Step 4: Matching Shoppers to Products
As a shopper answers questions in the widget, ScoutQuiz builds a picture of what they need. Each answer helps identify which products are a good fit and which are not — the more questions answered, the more precise the match.
The result is a ranked list of products ordered by how well they fit the shopper’s stated preferences. Products that match well on the things the shopper cares about most appear at the top.
Step 5: Direct Search Mode
Not every shopper wants to answer questions. Some already know roughly what they want and prefer to type a query. ScoutQuiz supports both modes from the same widget.
In direct search mode, a shopper types a query (“lightweight moisturizer for combination skin”) and ScoutQuiz finds the best matches from the catalog. The same product intelligence that powers the quiz answers also powers the search.
From search results, a shopper can optionally transition into a guided quiz (“Help me choose”) that narrows the results further. This handoff — from open search to guided refinement — captures shoppers at different stages of purchase intent within a single experience.
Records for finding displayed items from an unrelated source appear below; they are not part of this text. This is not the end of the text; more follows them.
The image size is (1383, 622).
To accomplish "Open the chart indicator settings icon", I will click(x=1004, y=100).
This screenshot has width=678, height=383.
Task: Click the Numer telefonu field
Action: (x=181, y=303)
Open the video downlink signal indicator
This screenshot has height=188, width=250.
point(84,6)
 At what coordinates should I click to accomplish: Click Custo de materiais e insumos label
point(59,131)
Step 6: The Recommendation and Its Explanation
The final output is a small ranked list of products with an explanation for why each one was recommended. The explanation is generated from the shopper’s actual answers and the product’s actual attributes.
A typical explanation looks like: “This moisturizer was recommended because you prefer a lightweight gel texture and have combination skin. It is fragrance-free and fast-absorbing, which matches your stated preferences.”
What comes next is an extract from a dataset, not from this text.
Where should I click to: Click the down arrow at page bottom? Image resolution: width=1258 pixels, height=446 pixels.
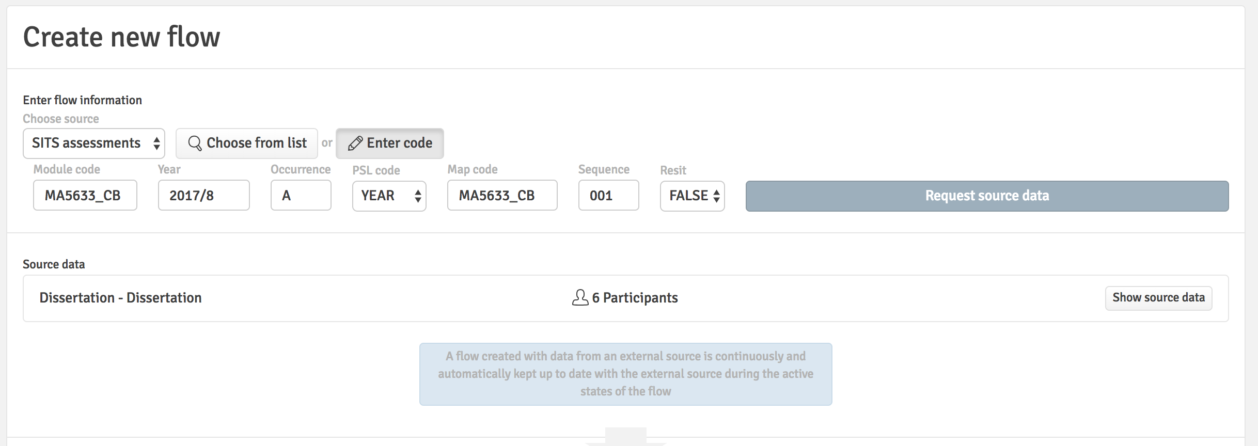tap(626, 436)
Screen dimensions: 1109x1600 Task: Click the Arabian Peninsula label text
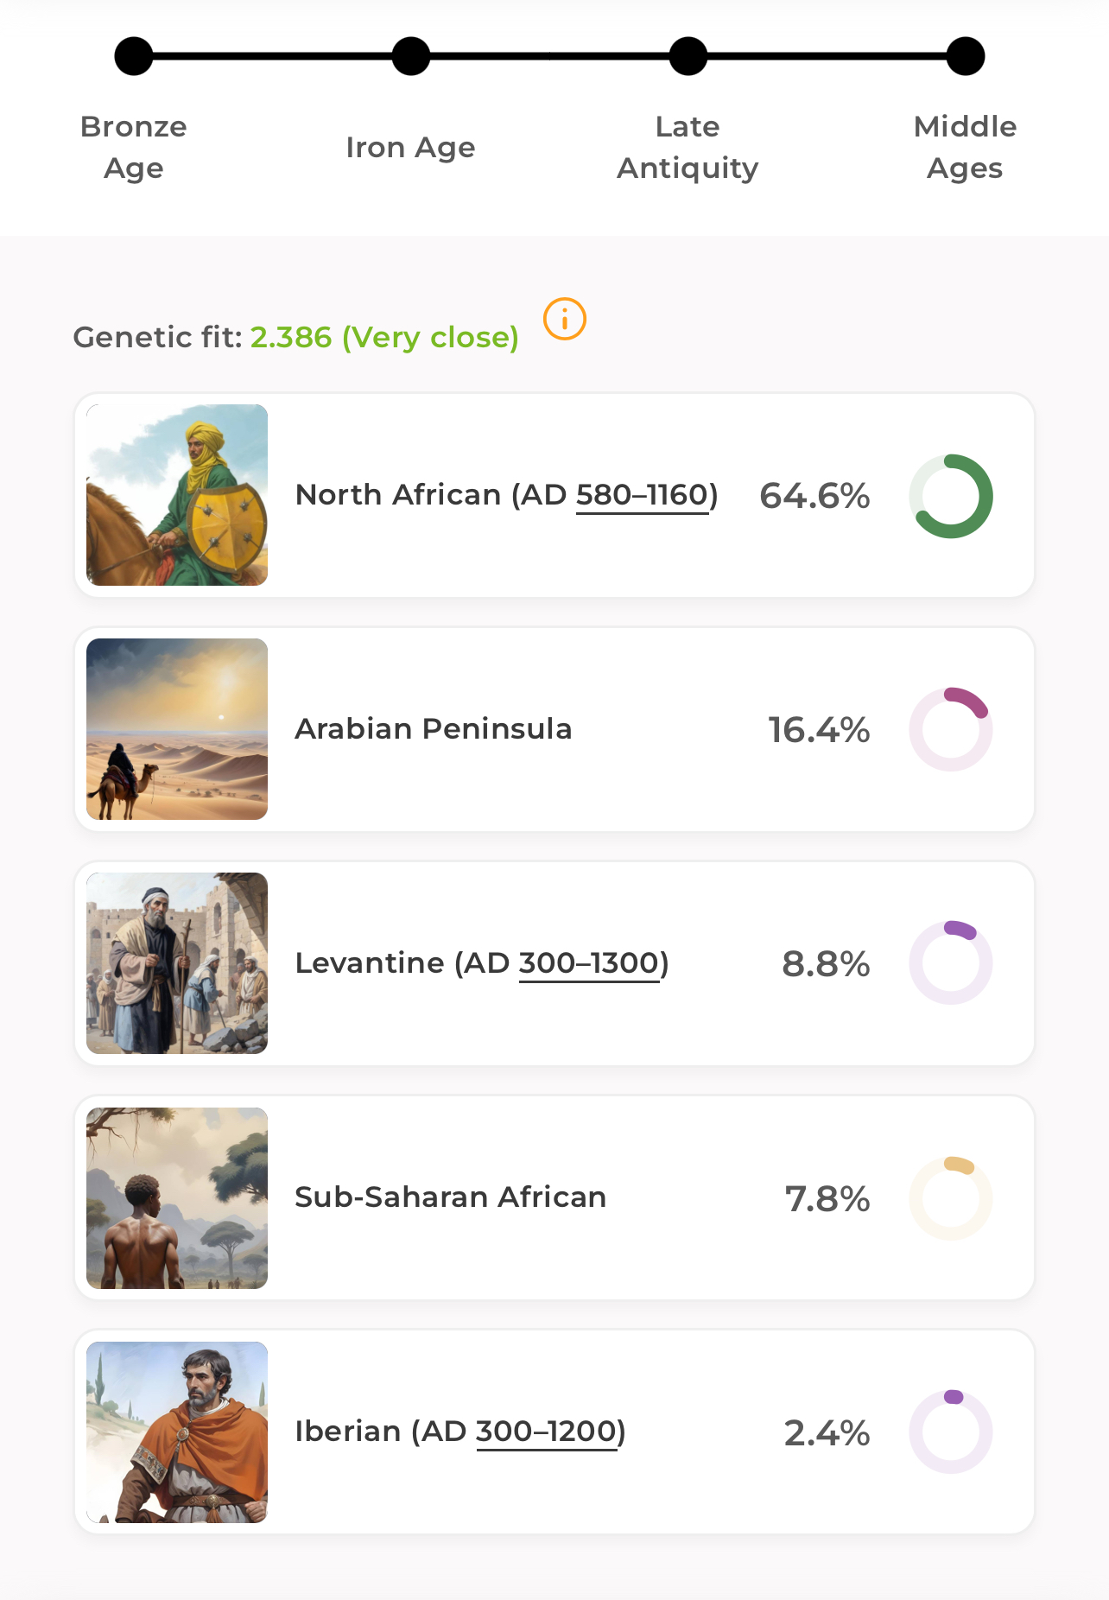click(x=434, y=729)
This explanation serves several purposes:
- It creates transparency, which builds trust
- It gives the shopper a basis to evaluate whether the recommendation makes sense for them
- It reduces post-purchase cognitive dissonance (“Did I choose the right one?”), which correlates with lower return rates
- It reinforces the value of the quiz — the shopper can see that the personalization was real, not theatrical
What Merchants Do Not Have to Do
A common objection to AI-powered personalization is implementation complexity. ScoutQuiz is designed to eliminate the work that makes most implementations impractical for independent online merchants:
No manual decision tree. The quiz questions are derived from the catalog automatically. Merchants do not write questions or configure logic flows.
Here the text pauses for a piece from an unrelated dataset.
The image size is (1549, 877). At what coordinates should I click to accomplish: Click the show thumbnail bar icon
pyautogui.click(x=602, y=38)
No ongoing maintenance. When a merchant adds 50 new products to their store, ScoutQuiz detects the catalog change and updates automatically. The quiz continues to work without any merchant action.
No translation work. The widget UI, question text, and answer options are generated in the shopper’s language automatically. ScoutQuiz auto-detects each shopper’s locale and responds in it — no per-language setup, no fixed language list, no merchant action required.
One-line installation. Adding ScoutQuiz to your store requires a single script tag. No theme editing expertise is required.
The goal is that a merchant who installs ScoutQuiz on Monday should have a working, accurate product quiz that serves shoppers in any language live on their store by Monday afternoon — with no configuration beyond the install itself.
The Broader Shift: From Browse to Guided Discovery
The deeper shift that ScoutQuiz represents is a move away from catalog browsing as the default discovery mode. Browsing works for shoppers who are exploring without strong intent. It works poorly for shoppers who have a need but do not yet know which product meets it.
Guided discovery — meeting shoppers with questions rather than a product grid — is not a new idea. Physical retail has always used it: a knowledgeable sales associate asks questions before making a recommendation. What ScoutQuiz does is bring that interaction pattern to online stores at scale, without requiring a human on the other end of every conversation.
The result is a storefront that feels less like a warehouse and more like a well-run shop.